In the previous article, we gave Aria a personality and taught her to return reliable, structured answers. But try asking her something like "What's in my inbox?" and you'll hit a wall immediately — she'll either make something up or admit she has no way to know. Aria can talk beautifully. She just can't do anything yet.

That changes today. We're giving Aria her first real ability: checking an inbox. By the end of this article, you'll understand exactly what a "tool" is in LangChain, how to define one, and — this is the part beginners usually find surprising — how an agent actually decides whether to use it.

🟢 Skill level: Beginner.

Quick Reference

When to use this: Whenever your agent needs to do something beyond generating text — fetch data, run a calculation, call an API, check a database.

Basic syntax:

from langchain.tools import tool

@tool
def check_inbox() -> str:
"""Check the inbox for recent emails."""
return "..."

agent = create_agent(model="gpt-5-nano", tools=[check_inbox])

Common patterns:

  • A tool is just a regular Python function with a @tool decorator and a docstring
  • The agent reads the docstring to decide when a tool is relevant — it never sees your function's code
  • The agent doesn't run the tool itself; LangChain executes it and feeds the result back to the model

Gotchas:

  • ⚠️ A missing or vague docstring is the #1 reason a tool never gets called — the model only knows what the docstring tells it.
  • ⚠️ Adding a tool to tools=[...] doesn't mean it's used every time — the agent decides per-question whether it's relevant.
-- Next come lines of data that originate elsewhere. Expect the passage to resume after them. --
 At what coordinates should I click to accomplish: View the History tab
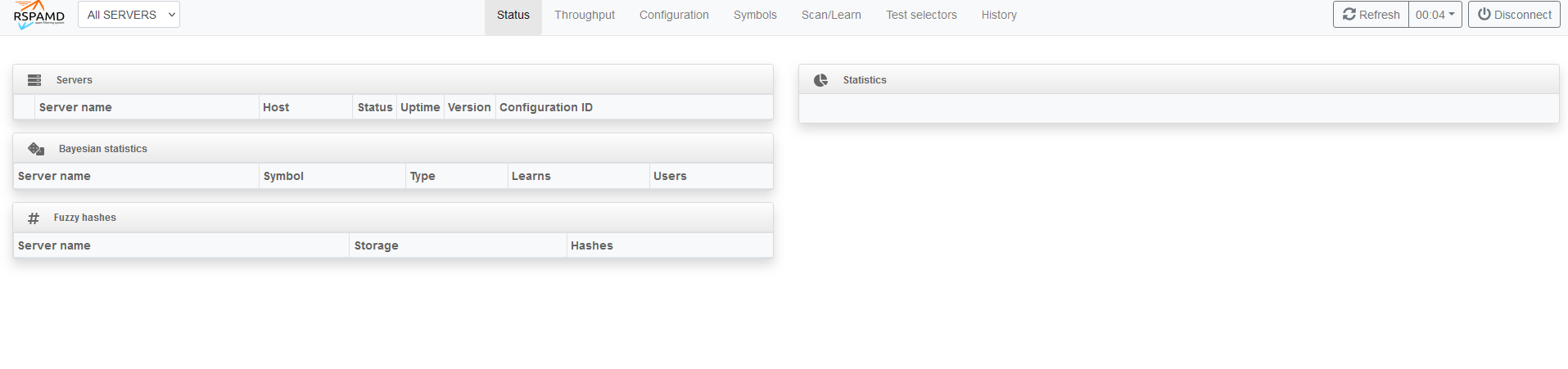[x=999, y=15]
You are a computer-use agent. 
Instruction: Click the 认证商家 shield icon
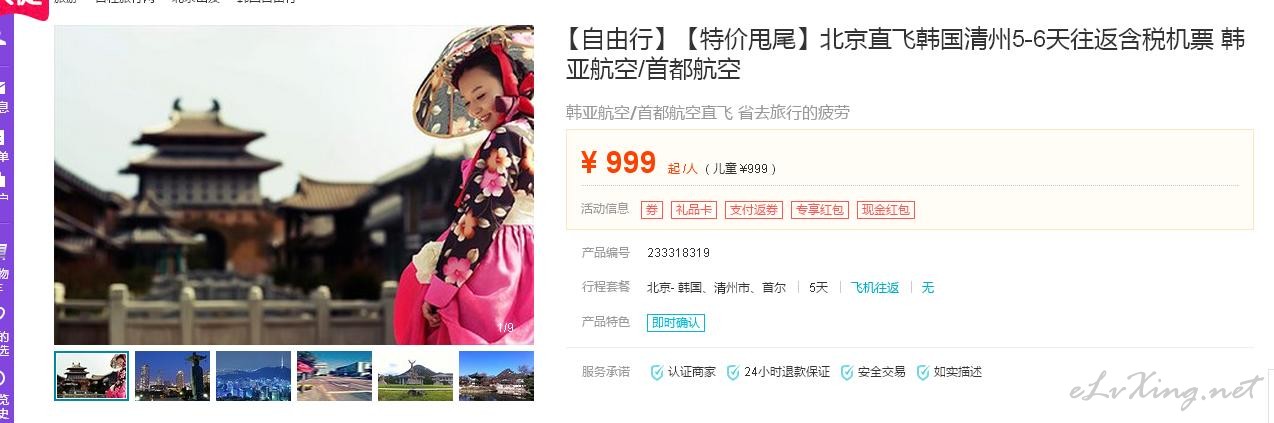coord(656,372)
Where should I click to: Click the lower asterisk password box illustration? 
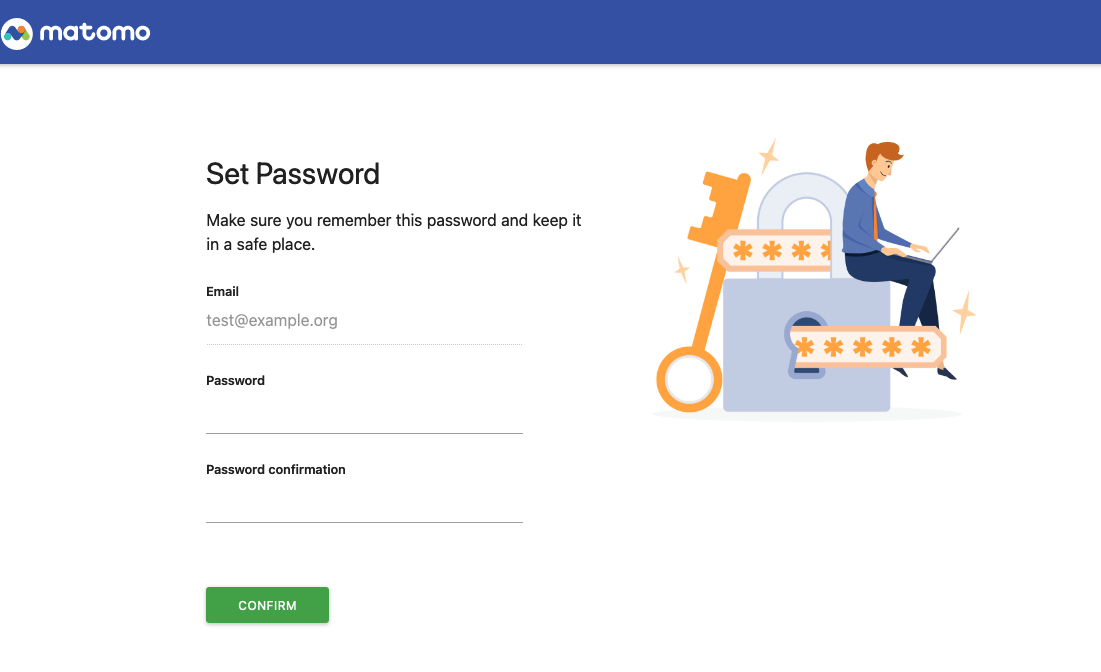pyautogui.click(x=866, y=347)
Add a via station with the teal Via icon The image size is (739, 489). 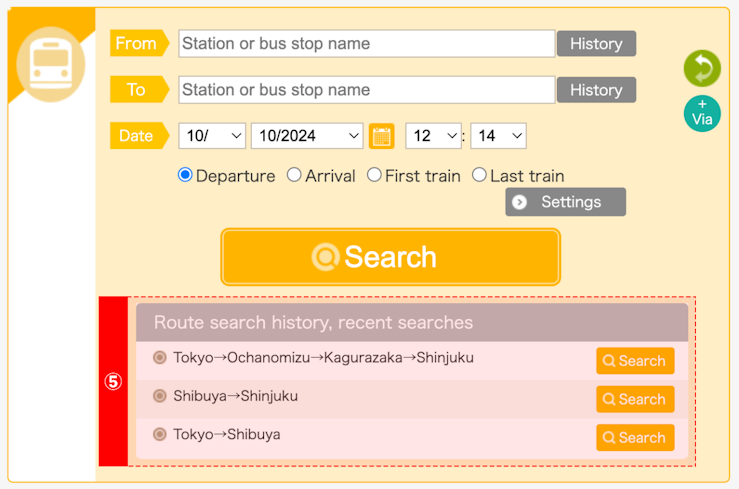click(702, 114)
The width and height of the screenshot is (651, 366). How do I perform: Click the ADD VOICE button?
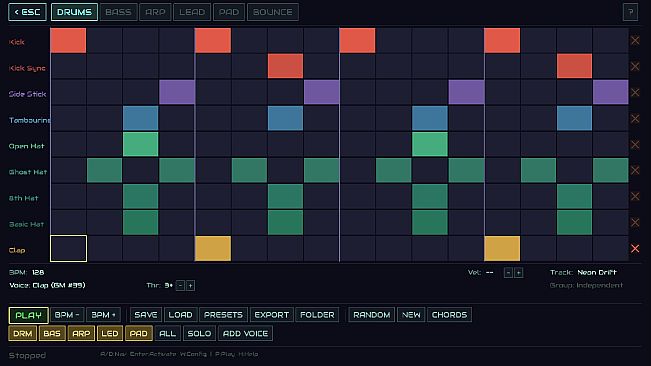pyautogui.click(x=245, y=333)
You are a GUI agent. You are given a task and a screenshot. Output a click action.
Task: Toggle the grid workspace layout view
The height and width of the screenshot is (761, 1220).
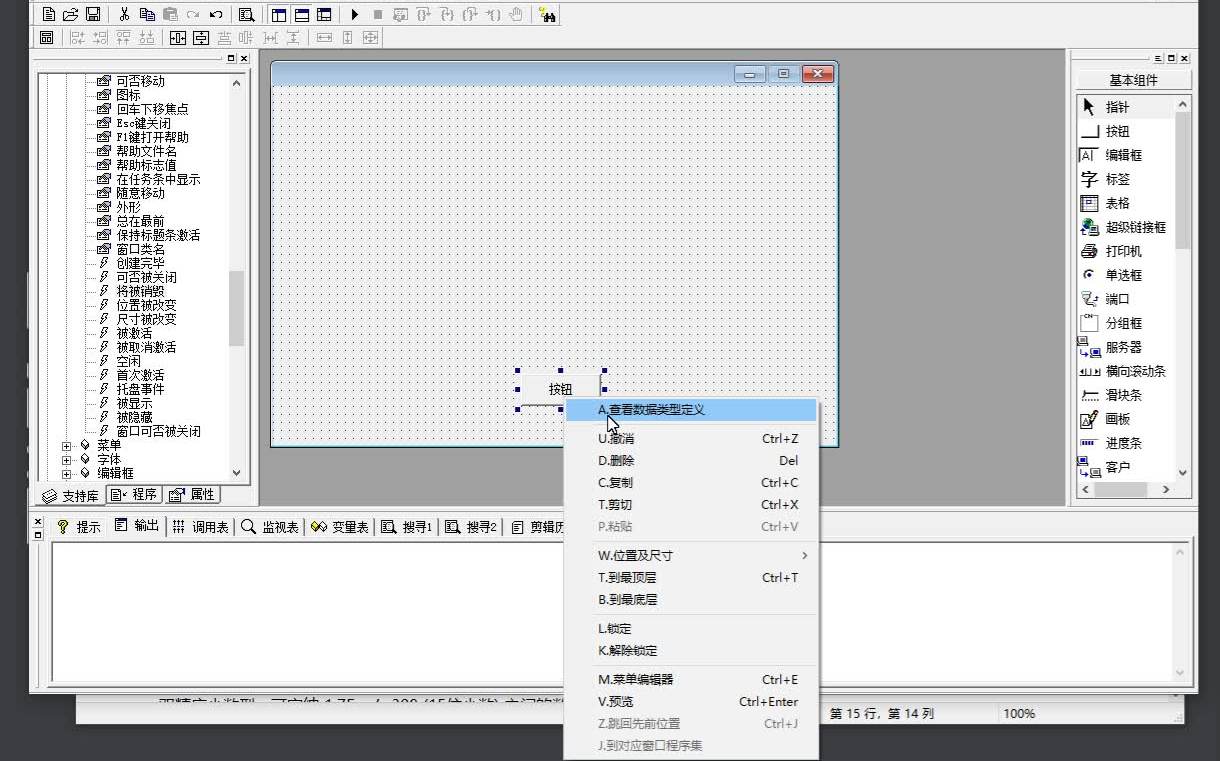[323, 14]

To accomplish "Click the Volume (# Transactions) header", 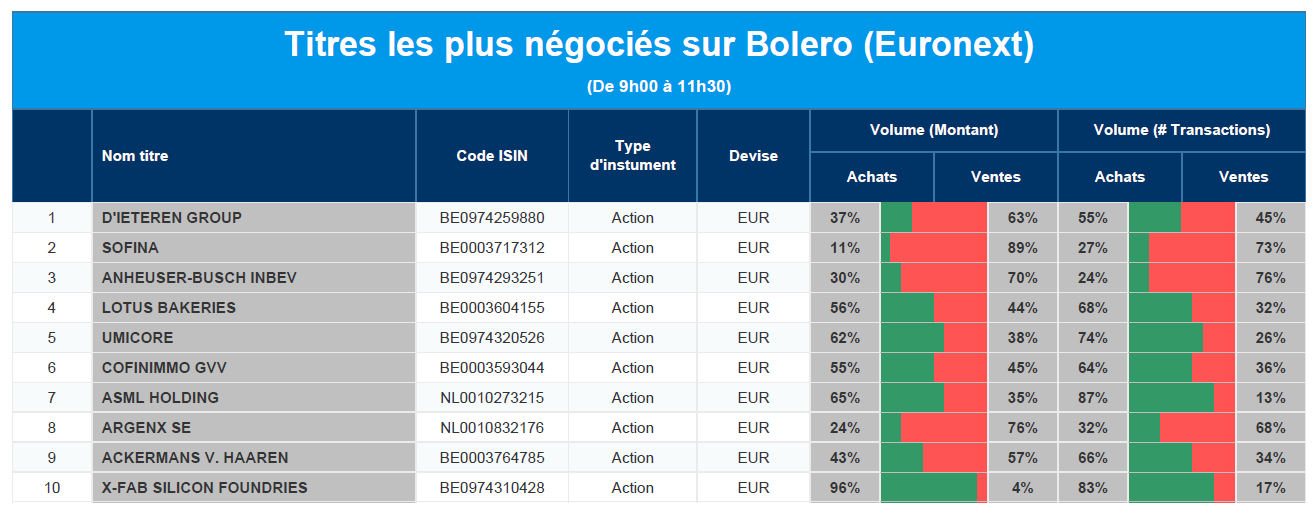I will click(x=1182, y=130).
See also: Prompting Agents: System Prompts and Structured Output

What You Need to Know First

  • Everything from Article 1 — system prompts, create_agent, and what an agent is
  • Basic Python functions and type hints (e.g., def my_func(x: int) -> str:)
  • An OpenAI API key set up in a .env file — see Article 1's setup walkthrough if you haven't done this yet

What We'll Cover in This Article

  • What a "tool" actually is, conceptually
  • How to define a tool with LangChain's @tool decorator
  • How to test a tool directly, without involving an agent at all
  • How to give a tool to an agent and watch it decide to use it
  • How to inspect exactly what happened — what the agent called, and with what arguments

What We'll Explain Along the Way

  • What "tool calling" / "function calling" means at the model level
  • The difference between the agent deciding to call a tool and the tool actually running
  • What a docstring is, for readers newer to Python, and why it matters so much here

What's a Tool, Really?

Here's the mental model: a tool is just a regular Python function that you've made available to the agent. The agent can't reach into your codebase and run arbitrary functions — it can only use functions you've explicitly handed it, and even then, only when it decides one is relevant to what's being asked.
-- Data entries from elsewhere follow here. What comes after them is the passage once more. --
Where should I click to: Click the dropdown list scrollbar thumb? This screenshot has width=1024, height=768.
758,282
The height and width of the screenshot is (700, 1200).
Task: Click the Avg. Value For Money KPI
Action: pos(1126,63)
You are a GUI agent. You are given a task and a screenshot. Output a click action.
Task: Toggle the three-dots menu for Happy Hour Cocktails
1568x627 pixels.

Here's the part that trips people up: the language model never sees your function's actual code. It only sees the function's name, its docstring (the description in triple quotes), and its parameters. Based on that information alone, the model decides: "Does this look relevant to what the user just asked? If so, I should call it — with these specific argument values."

Once the model decides to call a tool, LangChain — not the model — actually runs your Python function, takes the real return value, and sends it back to the model. The model then uses that real result to write its final answer.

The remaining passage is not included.